[Collected data entries]
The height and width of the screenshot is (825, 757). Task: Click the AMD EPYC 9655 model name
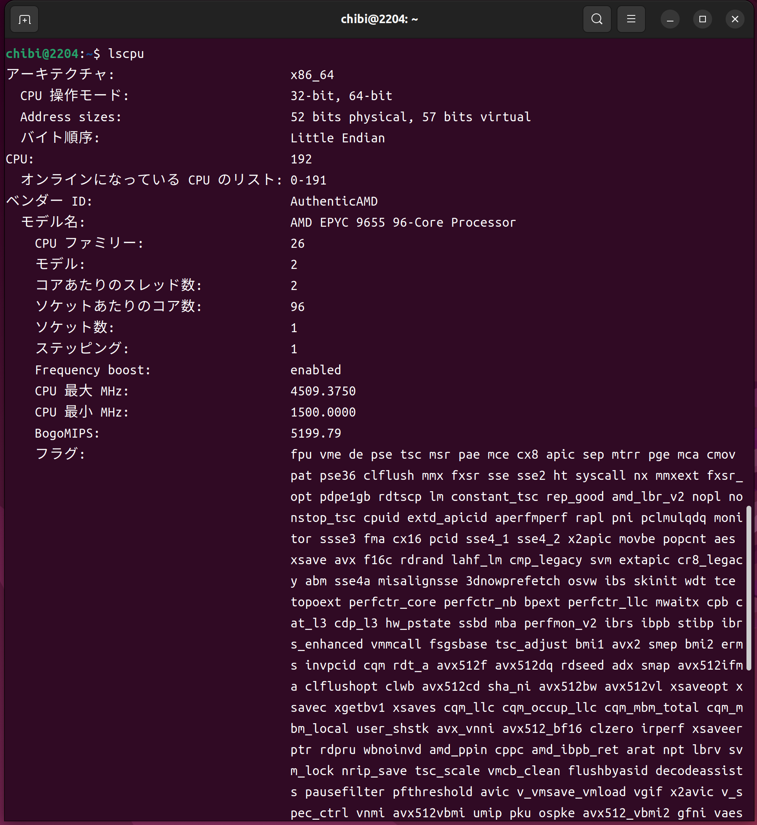(x=403, y=222)
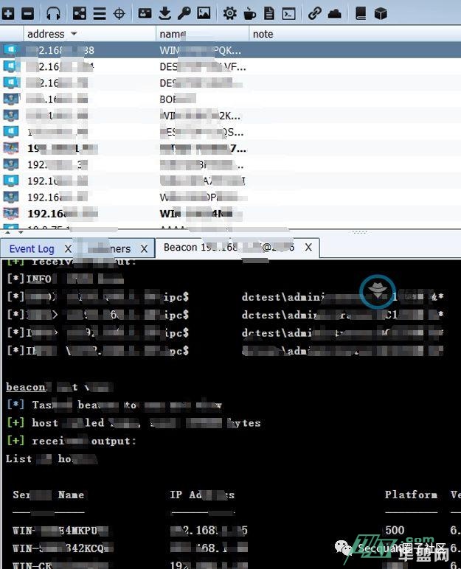Viewport: 461px width, 569px height.
Task: Switch to the Event Log tab
Action: 32,249
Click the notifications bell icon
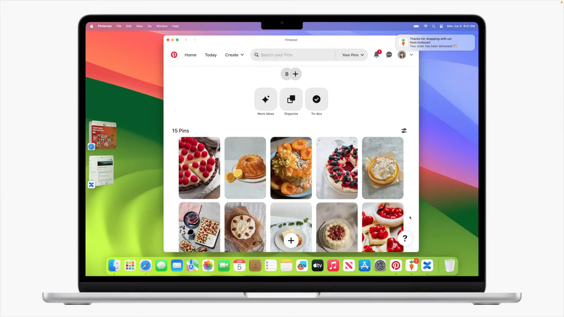 click(377, 55)
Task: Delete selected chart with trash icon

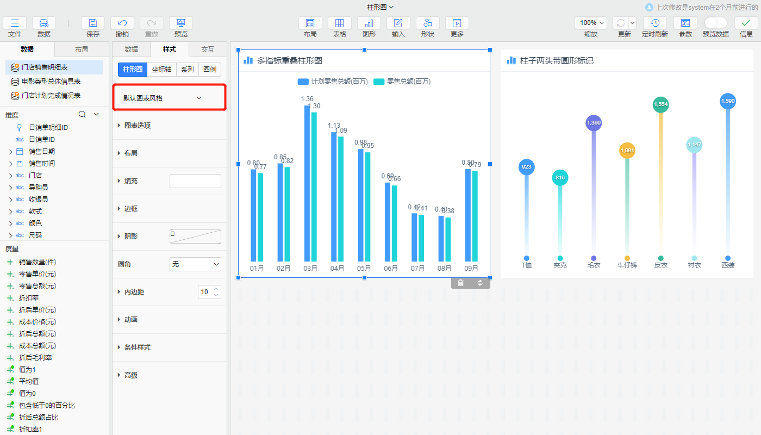Action: (461, 283)
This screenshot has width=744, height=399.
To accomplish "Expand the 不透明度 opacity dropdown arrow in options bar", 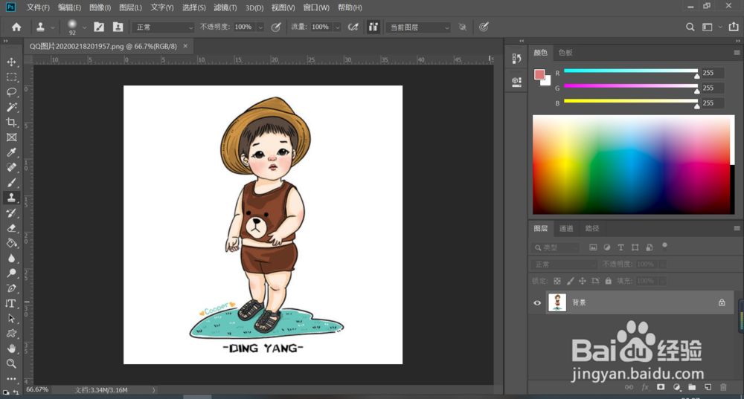I will (260, 27).
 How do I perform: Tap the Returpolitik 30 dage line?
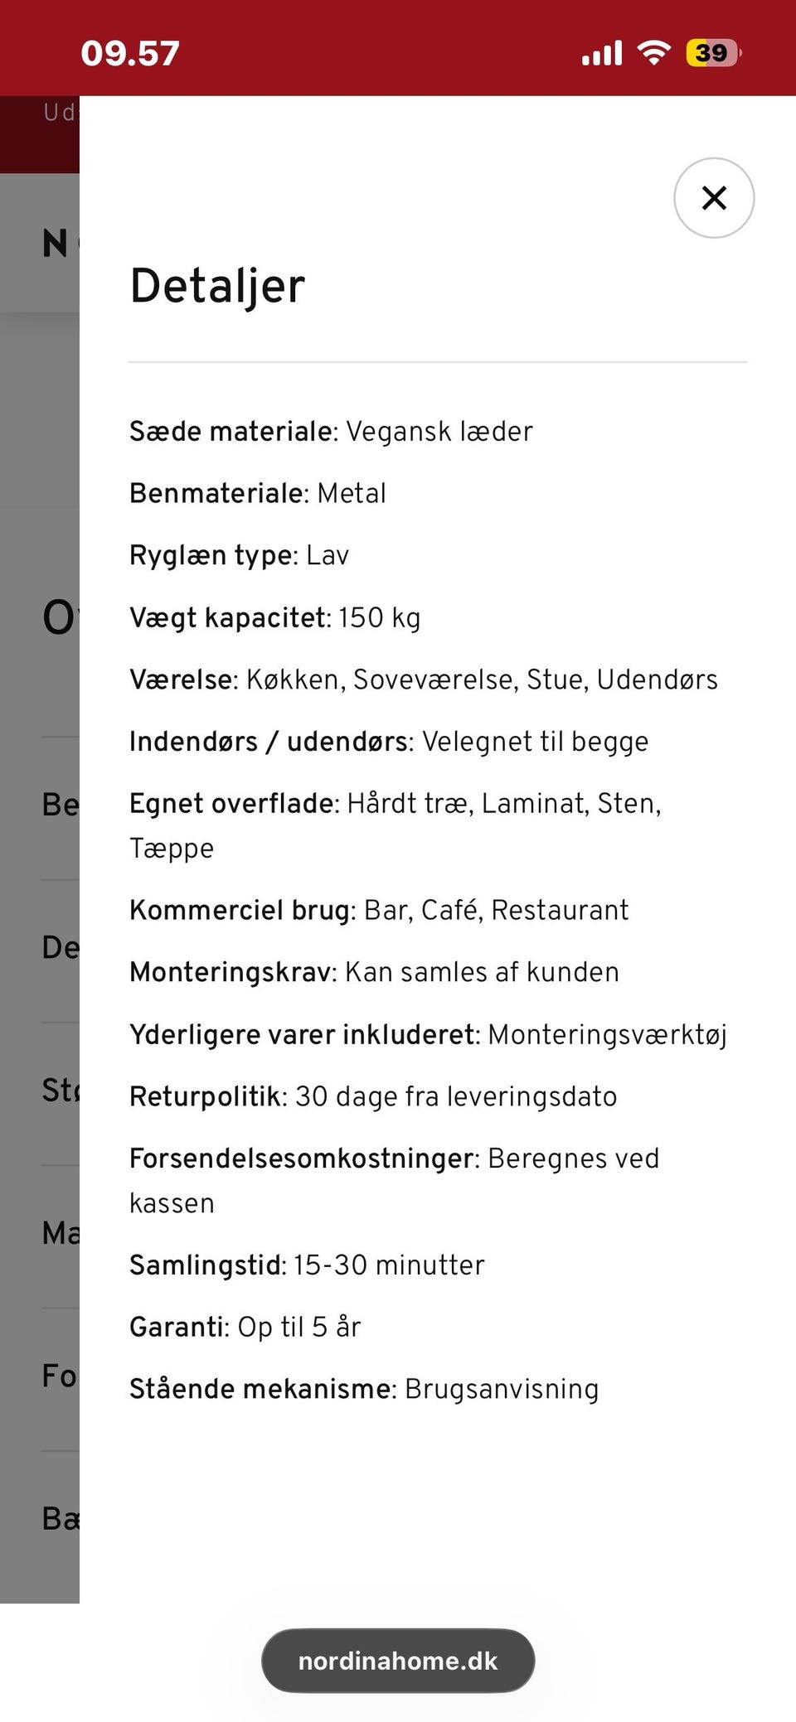(x=373, y=1096)
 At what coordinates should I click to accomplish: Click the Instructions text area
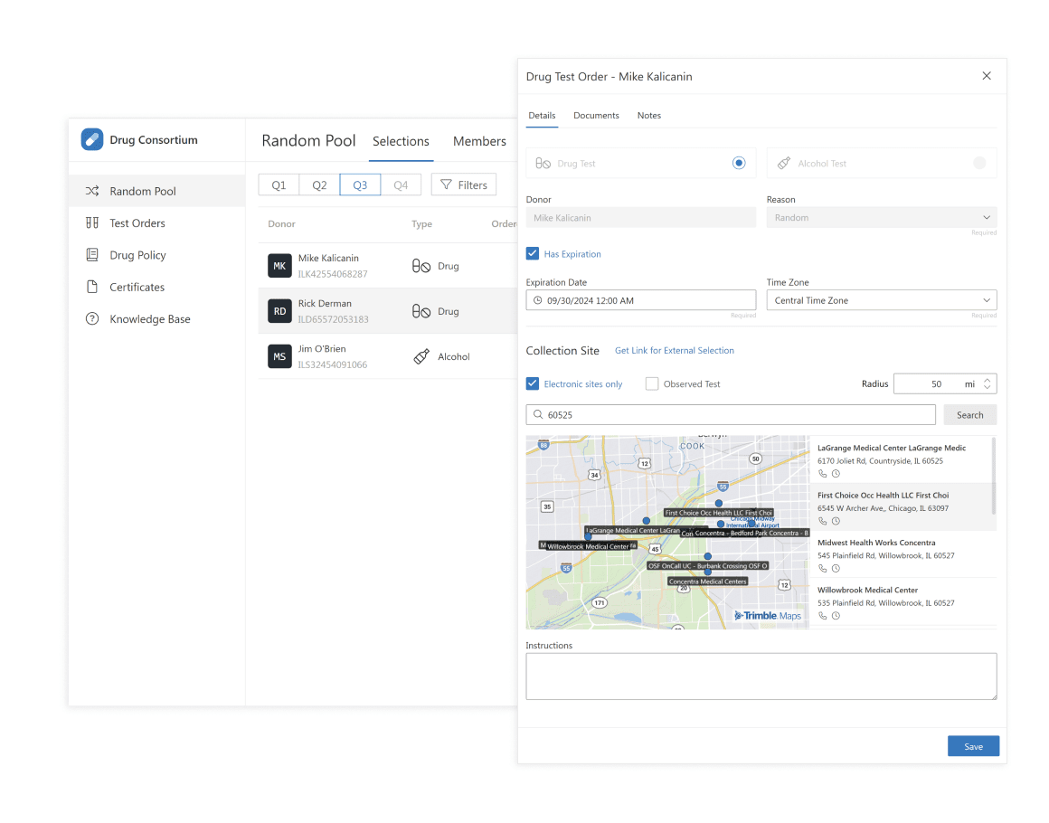coord(761,676)
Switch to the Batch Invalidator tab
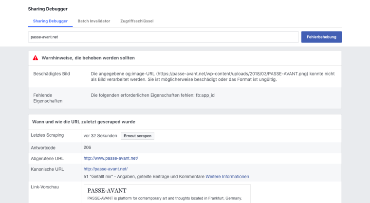This screenshot has height=203, width=370. click(93, 21)
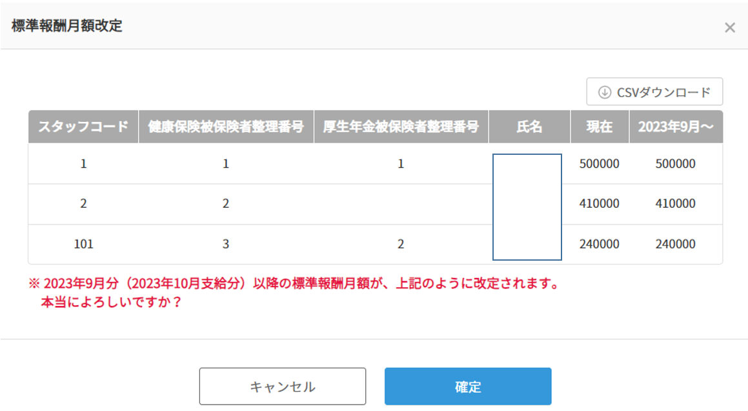
Task: Click the CSVダウンロード button
Action: [x=654, y=92]
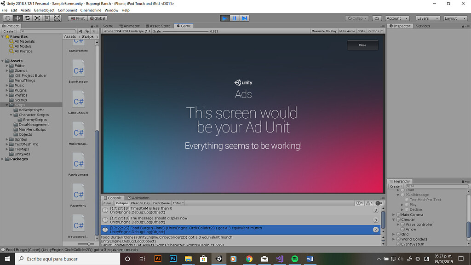Expand the Main Camera object
471x265 pixels.
[x=394, y=214]
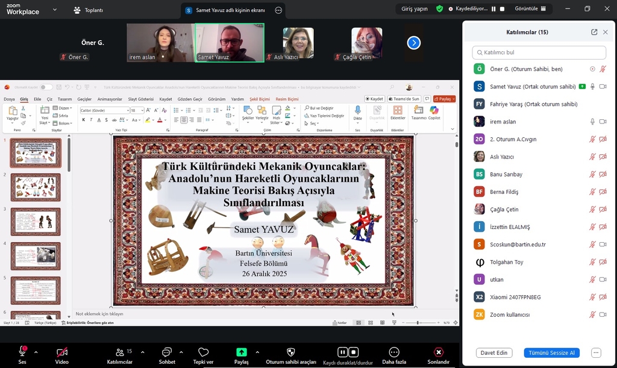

-- Work to be completed --
Retyped exactly, the lines from the one holding "At what coordinates" through the last line of the data above are the whole answer. Pictures stay out.

-- Result of the task --
 At what coordinates should I click to accomplish: Click the Instructions text area
coord(761,676)
Switch to the Batch Invalidator tab
This screenshot has height=203, width=370. click(93, 21)
Task: Click the CSVダウンロード button
Action: [x=654, y=92]
Expand the Main Camera object
471x265 pixels.
[x=394, y=214]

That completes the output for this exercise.